The final topic Kustoff addressed was immigration and immigration reform. There is a bill in the House, Securing America’s Future Act that has four key components, Kustoff said.

The first portion of the bill refocuses legal immigration on skills needed in the United States. This component would end the Visa lottery. It would protect the nuclear family of spouses and minor children but not allow cousins, aunts, uncles or other distant relative. It reduces the immigration levels by about 25-percent or by 260,000 per year while increasing the number of green cards for workers needed in the U.S. by 175,000. It would send additional ICE agents to more high-risk embassies overseas to vet visitors and immigrants.

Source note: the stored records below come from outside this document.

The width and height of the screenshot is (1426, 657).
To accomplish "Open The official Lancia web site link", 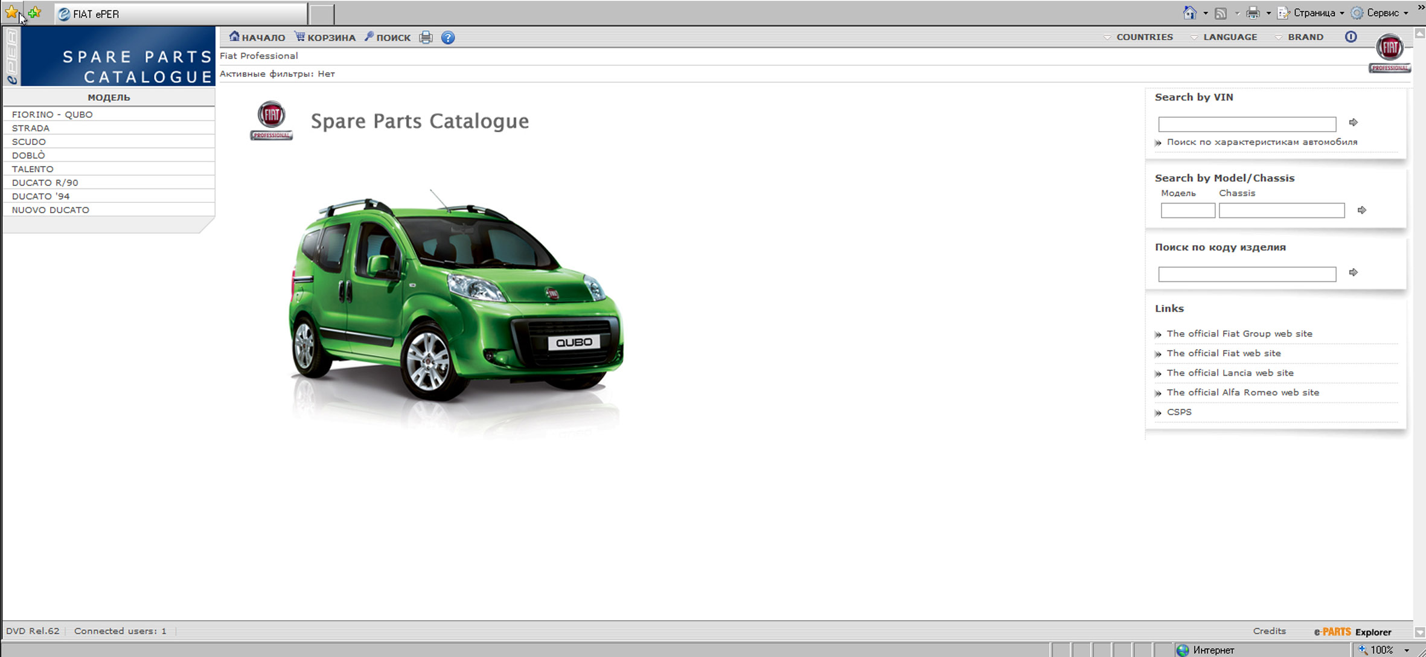I will (x=1230, y=373).
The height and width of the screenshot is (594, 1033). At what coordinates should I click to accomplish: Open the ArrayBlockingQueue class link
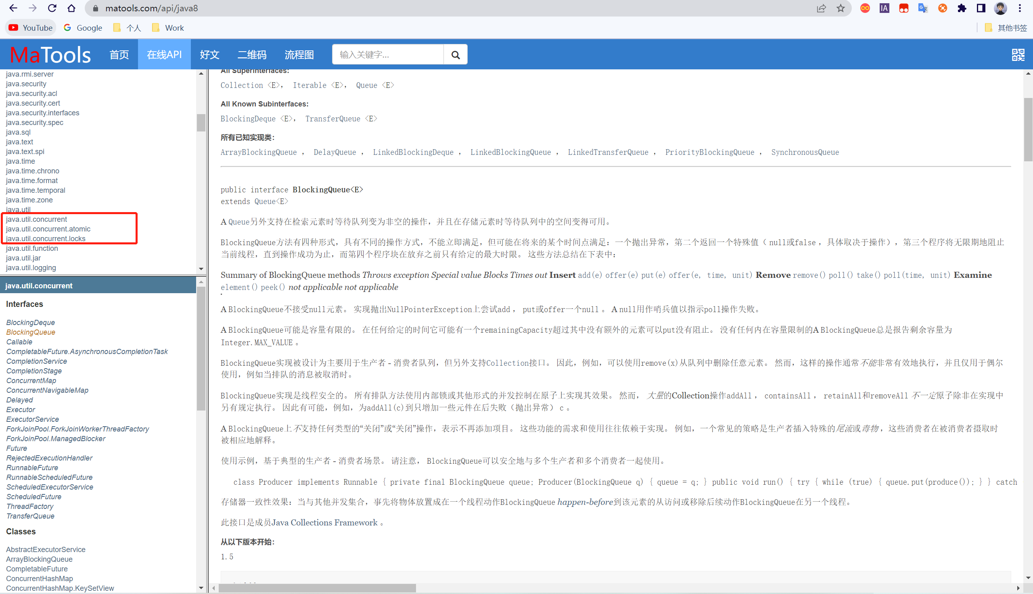[39, 559]
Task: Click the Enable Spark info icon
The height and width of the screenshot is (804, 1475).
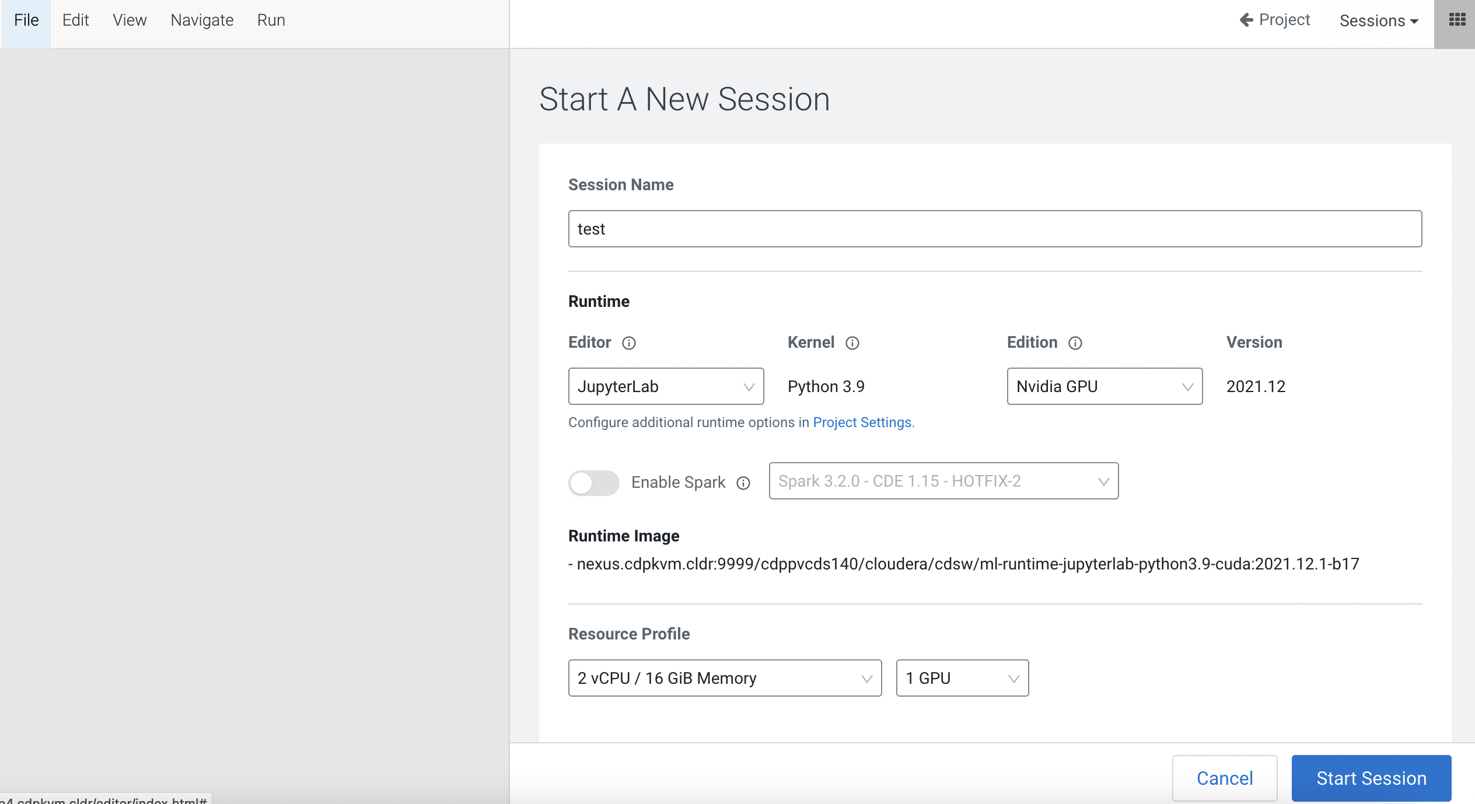Action: pyautogui.click(x=743, y=483)
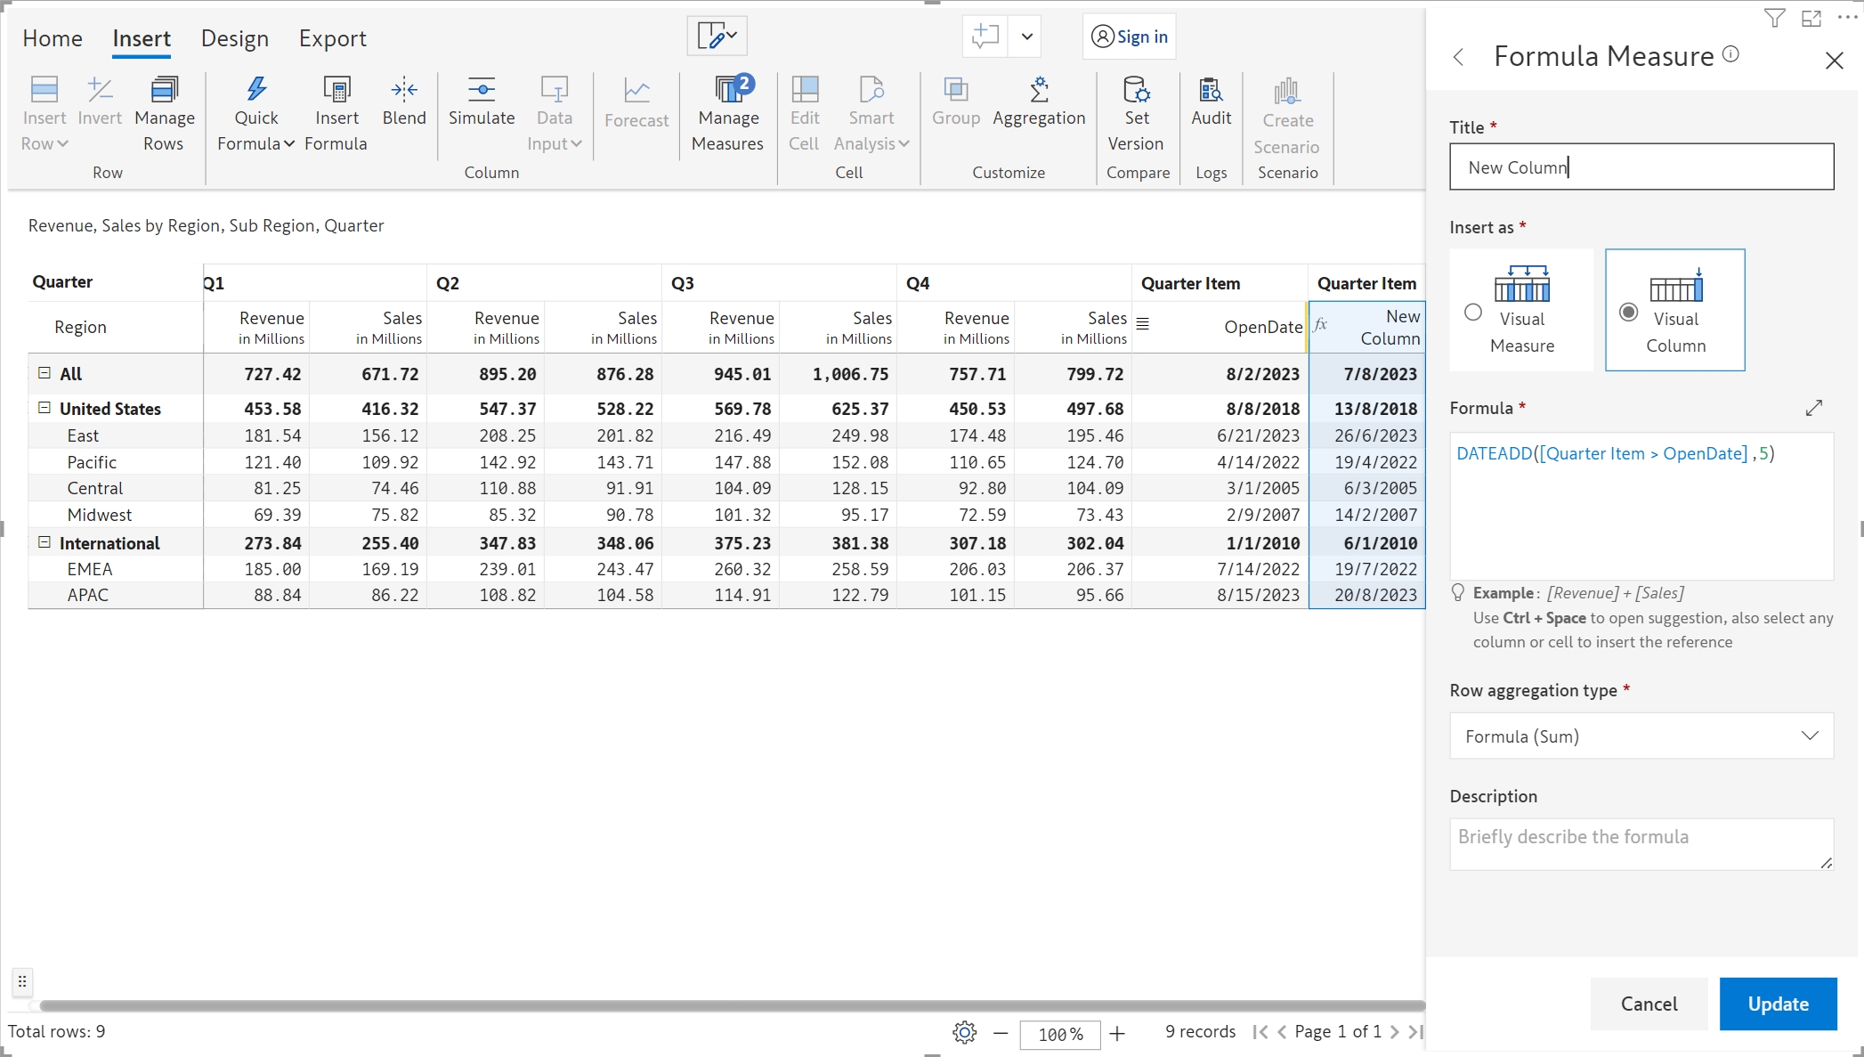This screenshot has height=1057, width=1864.
Task: Select the Visual Measure radio button
Action: 1473,313
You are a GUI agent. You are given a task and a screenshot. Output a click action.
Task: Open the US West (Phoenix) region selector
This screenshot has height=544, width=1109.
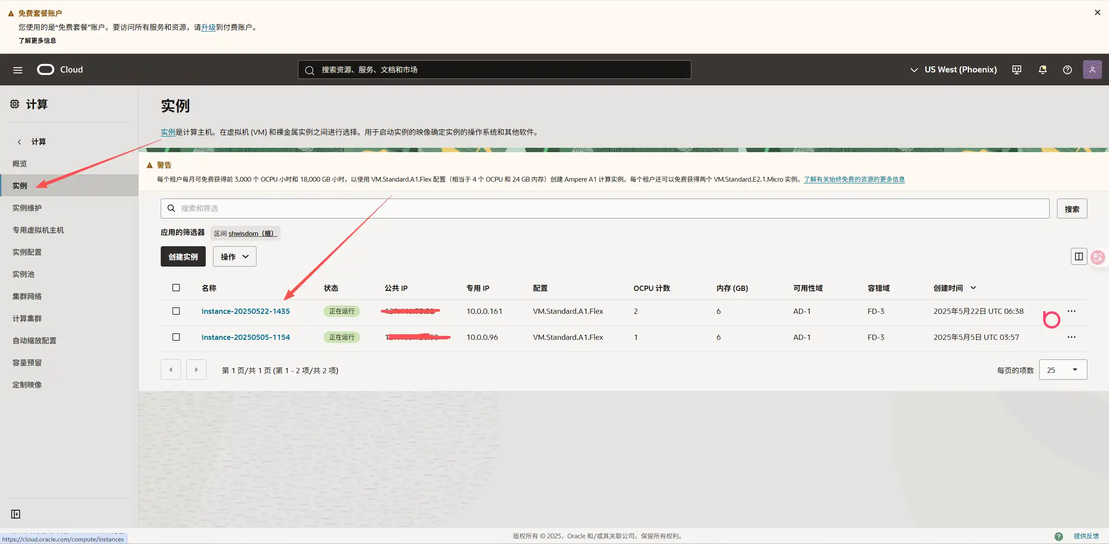coord(953,70)

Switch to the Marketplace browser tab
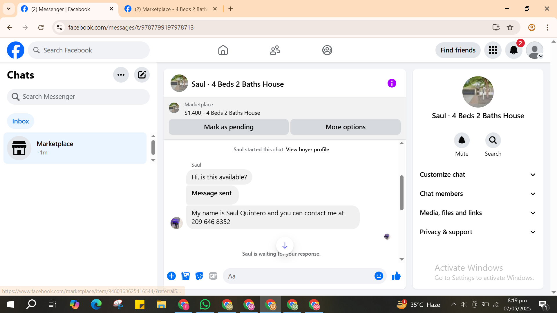click(171, 9)

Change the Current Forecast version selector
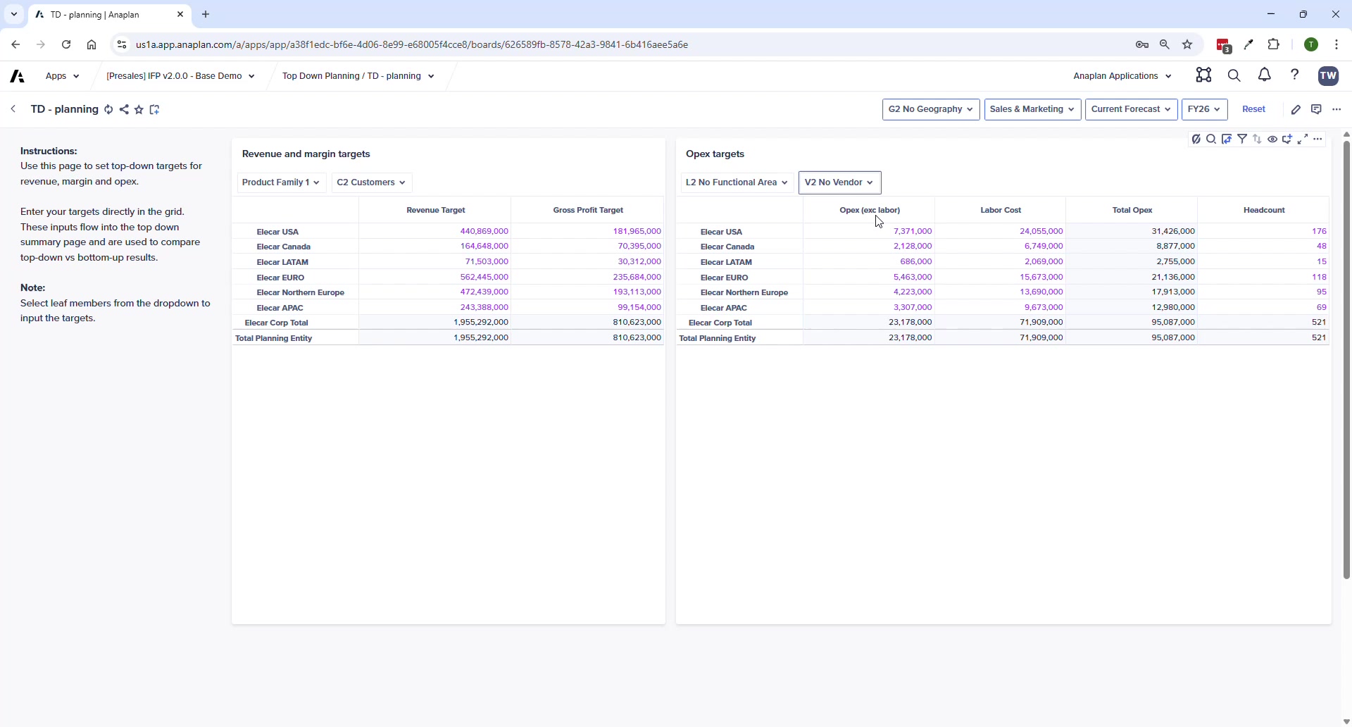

The second component of the bill deals with securing our borders, both north and south. It includes building a border wall while adding more cameras, sensors and drone surveillance. There would be infrastructure for hard-to-reach areas of the border. It would improve and expand ports of entry along the southern border. There would be 5,000 additional border patrol agents and 5,000 CBP officers. It calls for transferring $33.5 billion from the U.S. Treasury to fully fund construction, personnel and technology.

The third segment of the bill deals with illegal immigration. Employers must check to see that they are only hiring legal workers. It authorizes the Department of Justice to withhold law enforcement grants from sanctuary cities and allows victims to sue the sanctuary cities that released their attackers. It enhances criminal penalties for deported criminals who return illegally. It allows the removal of illegal immigrants for being gang members, those convicted for aggravated felonies, not registering as sex offenders and those who have multiple DUIs.

The final part of the proposed immigration reform bill deals with DACA (deferred action of childhood arrivals). Individuals who received deferred action on the basis of being brought to the U.S. as a minor will get a 3-year indefinitely renewable legal status allowing them to work and travel overseas. No criminals, gang members or those with criminal convictions in juvenile court for serious crimes are eligible.
Kustoff told Rotarians his plans and areas of need the federal government must address.

“We have to work on infrastructure, healthcare and immigration,” he noted. “I’m ready to work with my colleagues to get this done.”